The sentence petition, while demonstrating the gravity of the case, is mostly symbolic. Under Spanish law, terror convicts can face no more than 40 years in jail, since the country has neither the death penalty or provisions for life in prison without parole.

Courts routinely hand down sentences of hundreds or even thousands of years, especially against convicted members of the Basque separatist group ETA.

The other 22 people indicted in the Madrid bombings are named in Sanchez's report as belonging to or collaborating with a terrorist organization, weapons possession and other crimes. They face jail terms between four and 30 years.

Zaragoza said the prosecutor's office will call on the testimony of 134 witnesses and 67 experts, including forensic doctors and policemen, during the trial expected to begin in February or March of 2007.

Sanchez accused 12 people of having taken part directly in the execution of the Madrid bombings. Of the 12, only three will be tried. The rest are either dead or fugitives.

Seven alleged ringleaders -- including its ideological mastermind, Tunisian Serhan Ben Abdelmajid Fakhet -- blew themselves up three weeks after the attacks as police moved in on their apartment hideout in the Madrid suburb of Leganes.
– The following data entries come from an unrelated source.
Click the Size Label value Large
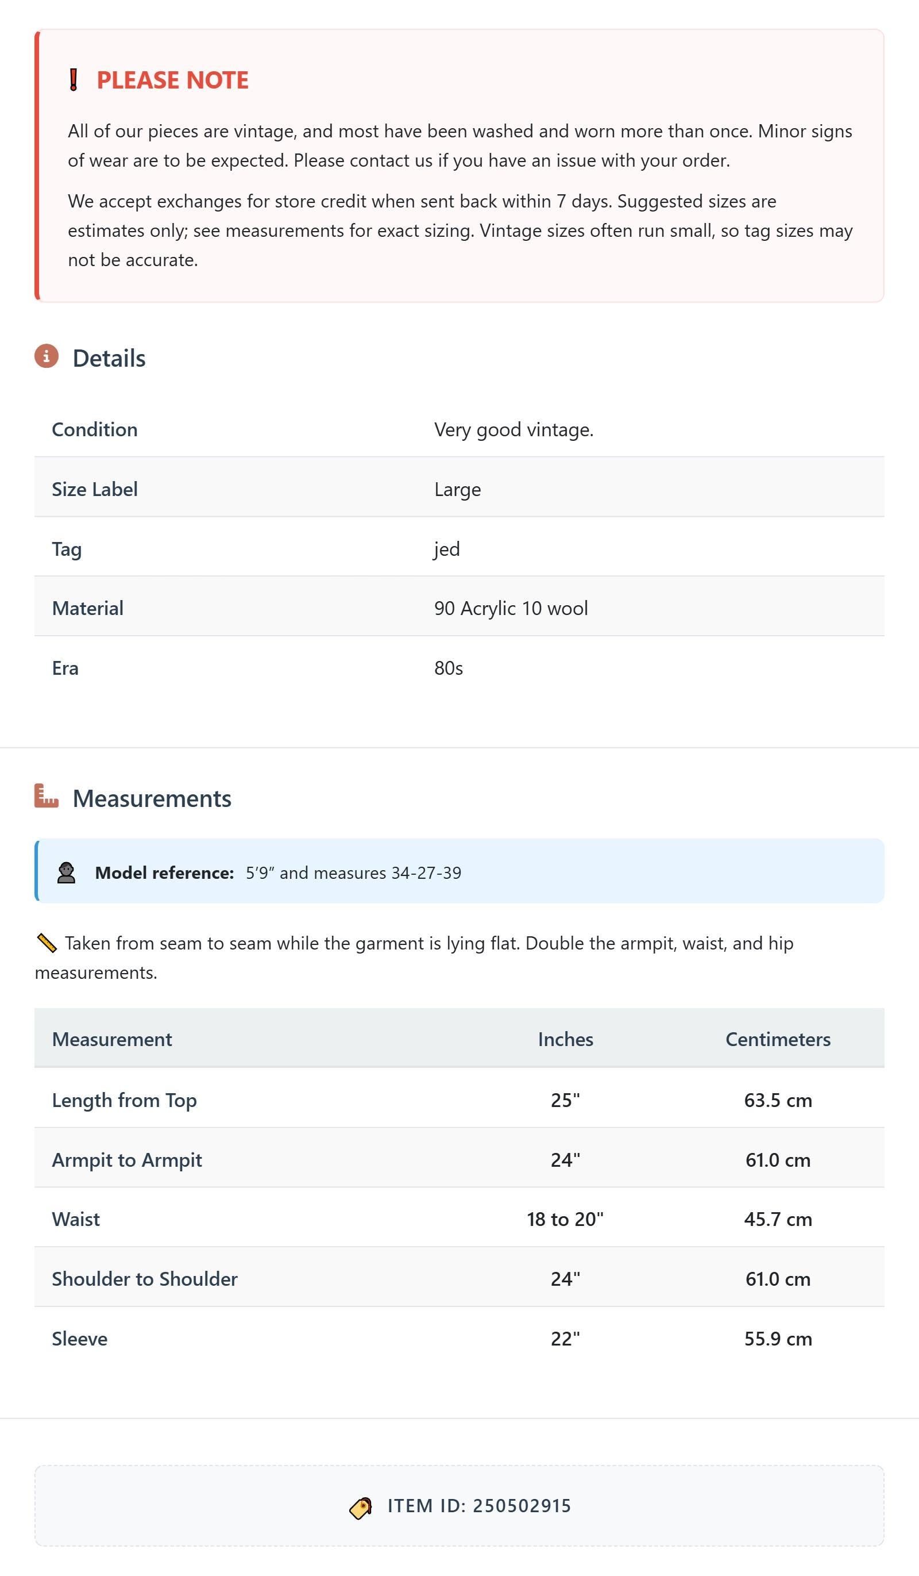click(458, 489)
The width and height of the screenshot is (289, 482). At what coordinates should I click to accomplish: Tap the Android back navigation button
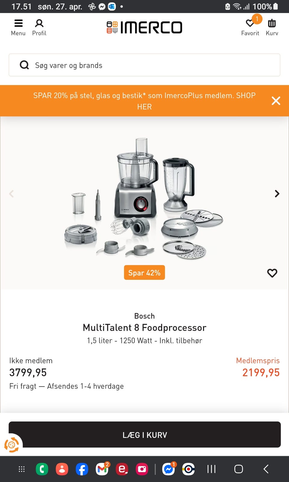pyautogui.click(x=266, y=469)
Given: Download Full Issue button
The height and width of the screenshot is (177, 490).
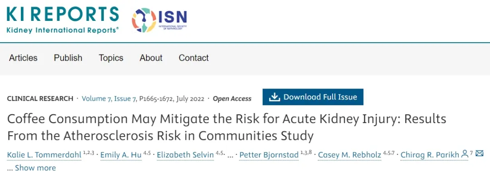Looking at the screenshot, I should pos(313,97).
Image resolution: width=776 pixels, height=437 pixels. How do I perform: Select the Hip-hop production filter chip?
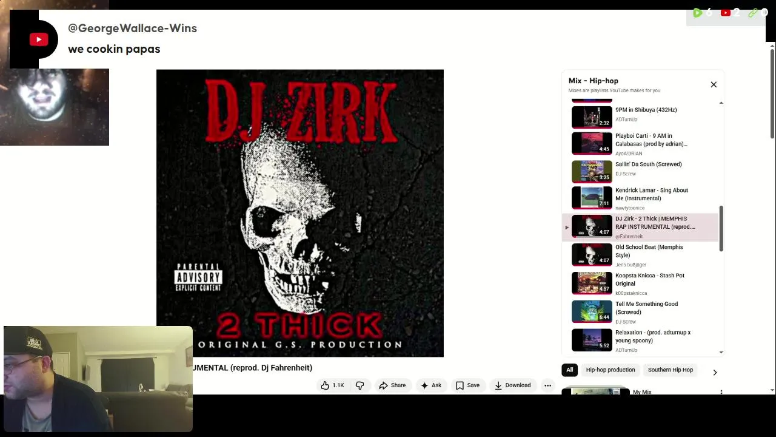point(610,370)
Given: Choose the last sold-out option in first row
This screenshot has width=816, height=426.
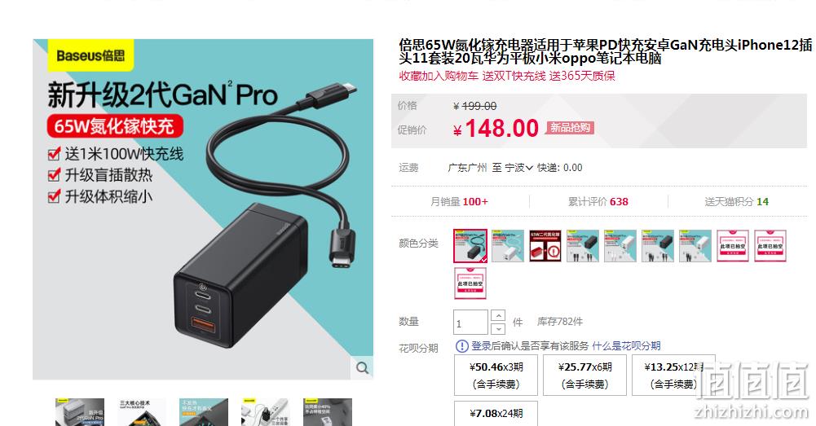Looking at the screenshot, I should coord(770,245).
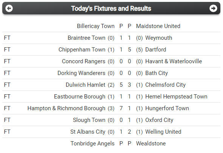Open Bath City team page
Screen dimensions: 223x153
point(156,73)
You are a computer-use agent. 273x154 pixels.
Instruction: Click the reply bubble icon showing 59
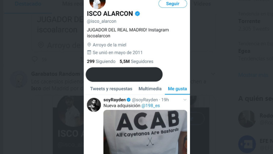coord(35,59)
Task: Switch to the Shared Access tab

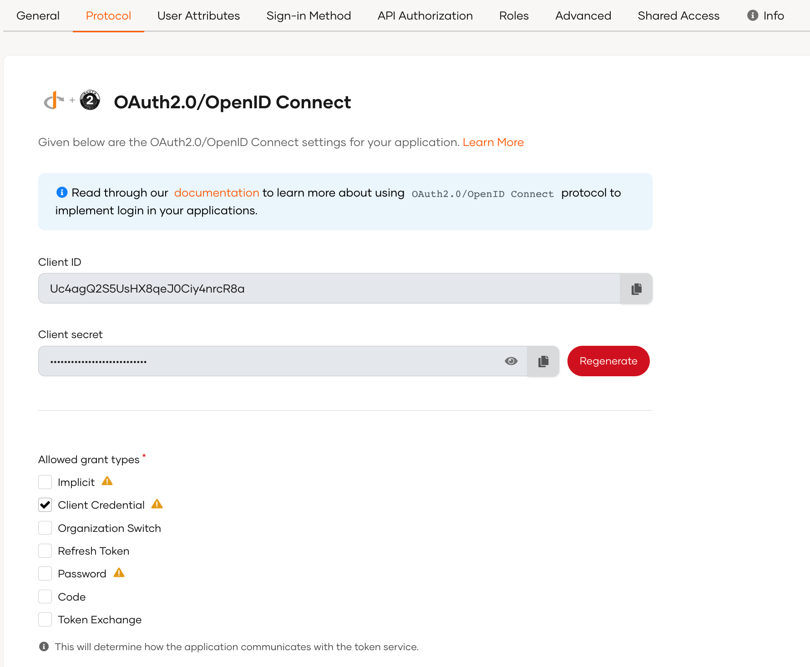Action: pyautogui.click(x=678, y=15)

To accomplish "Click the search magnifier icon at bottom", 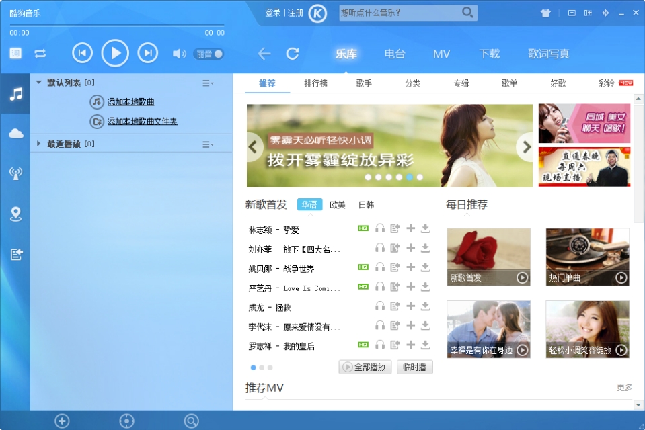I will 191,420.
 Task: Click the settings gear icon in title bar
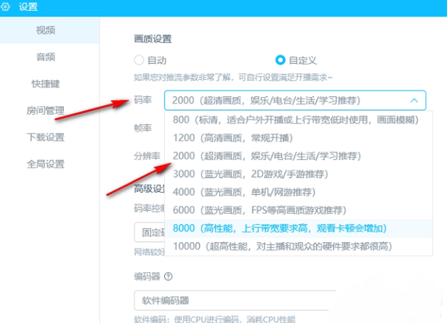click(x=7, y=7)
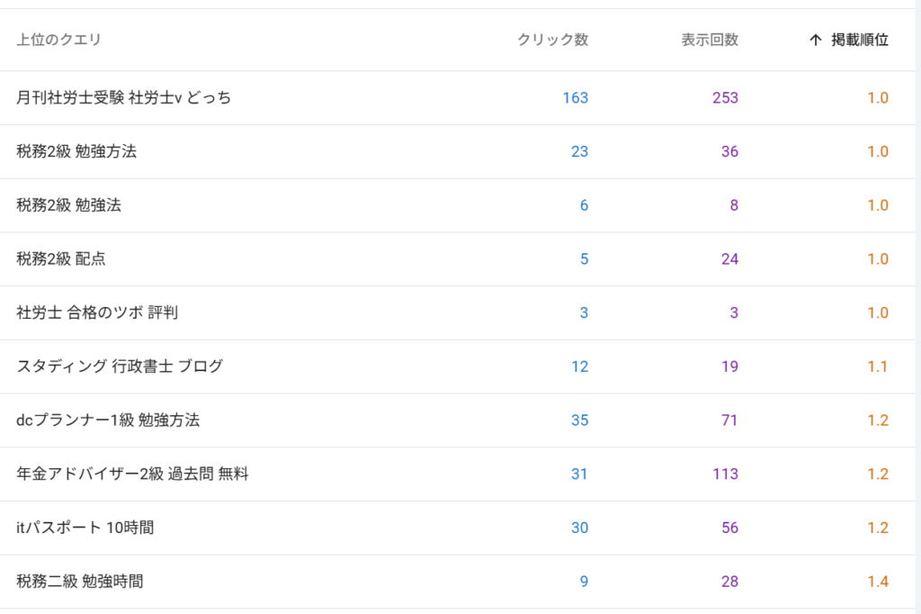Screen dimensions: 921x614
Task: Sort table by 表示回数 column
Action: [x=710, y=40]
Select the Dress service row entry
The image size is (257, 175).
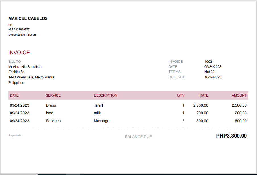coord(51,105)

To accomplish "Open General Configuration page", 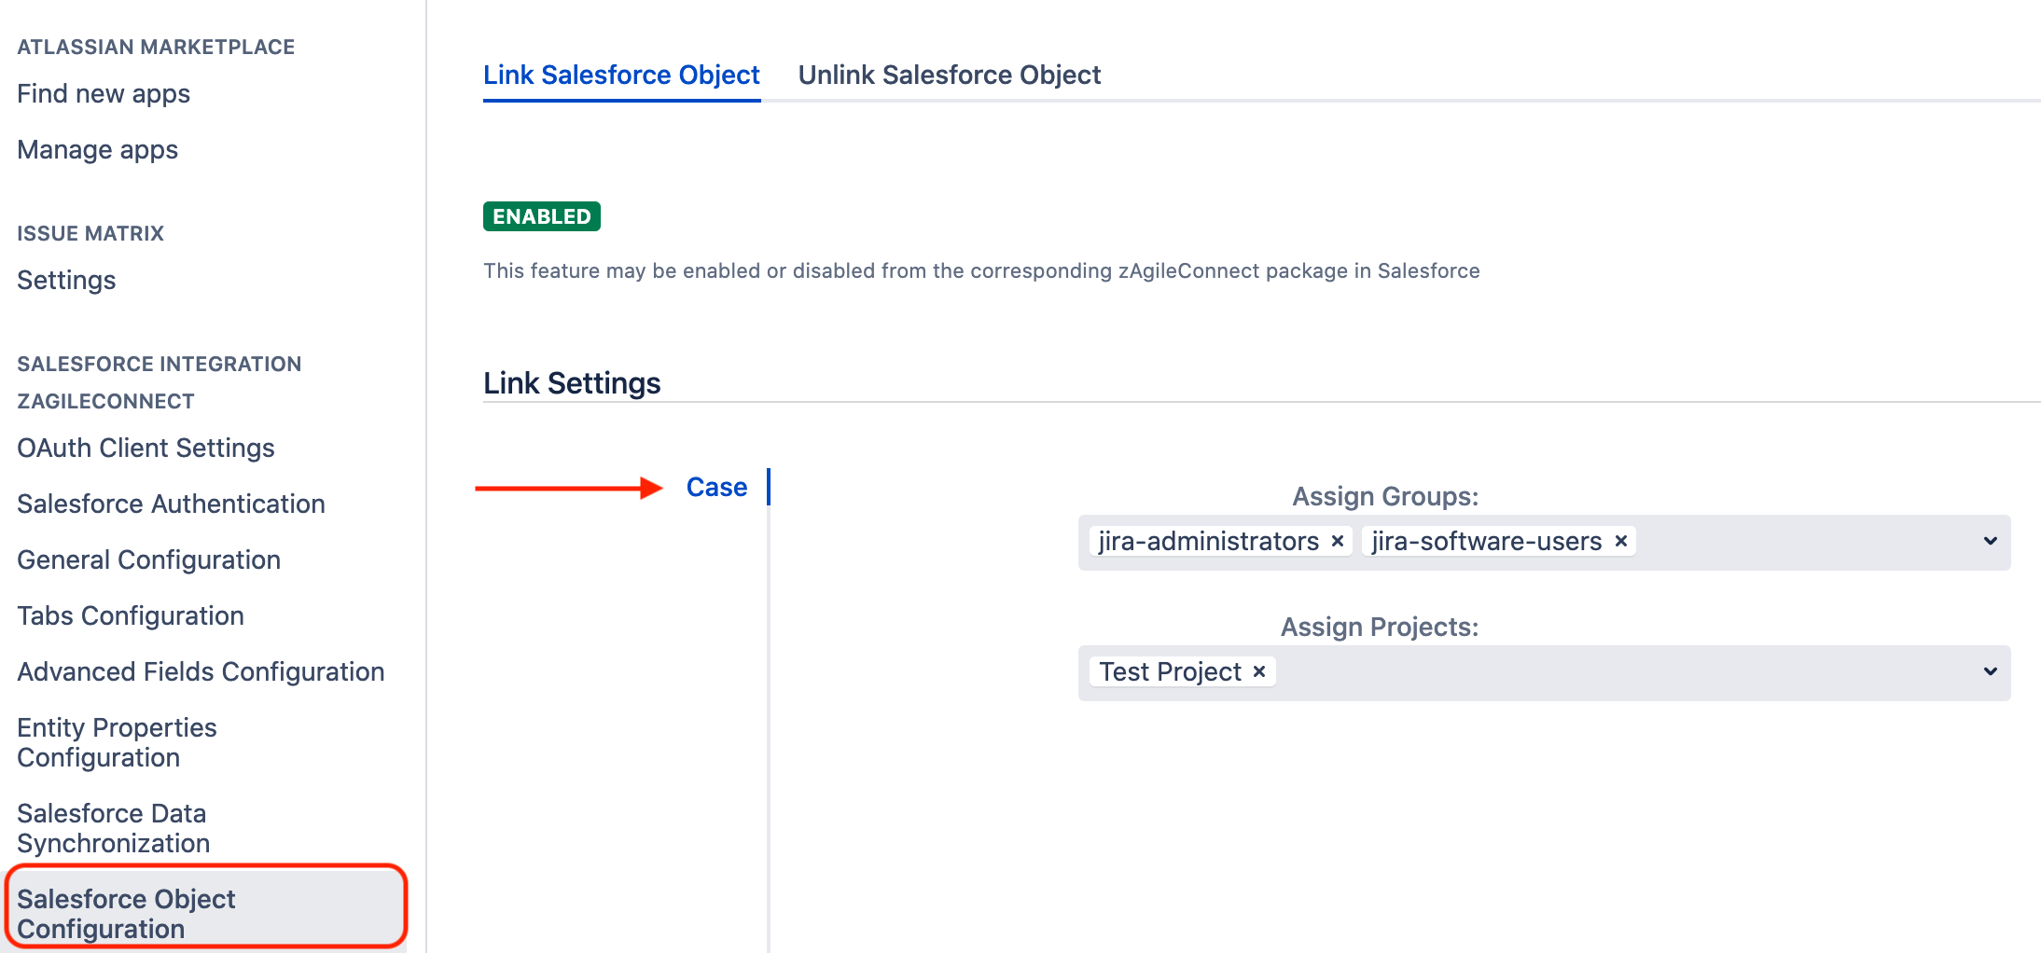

One policeman died in that explosion.

Sanchez also said in her petition that the attacks were inspired by a call by Osama bin Laden in 2003 to attack Western countries including Spain for their participation in the war in Iraq.

But while bin Laden may have inspired the bombers, a two-year investigation into the attacks has uncovered no evidence that al-Qaida helped plan, finance or carry out the bombings, or even knew about them beforehand.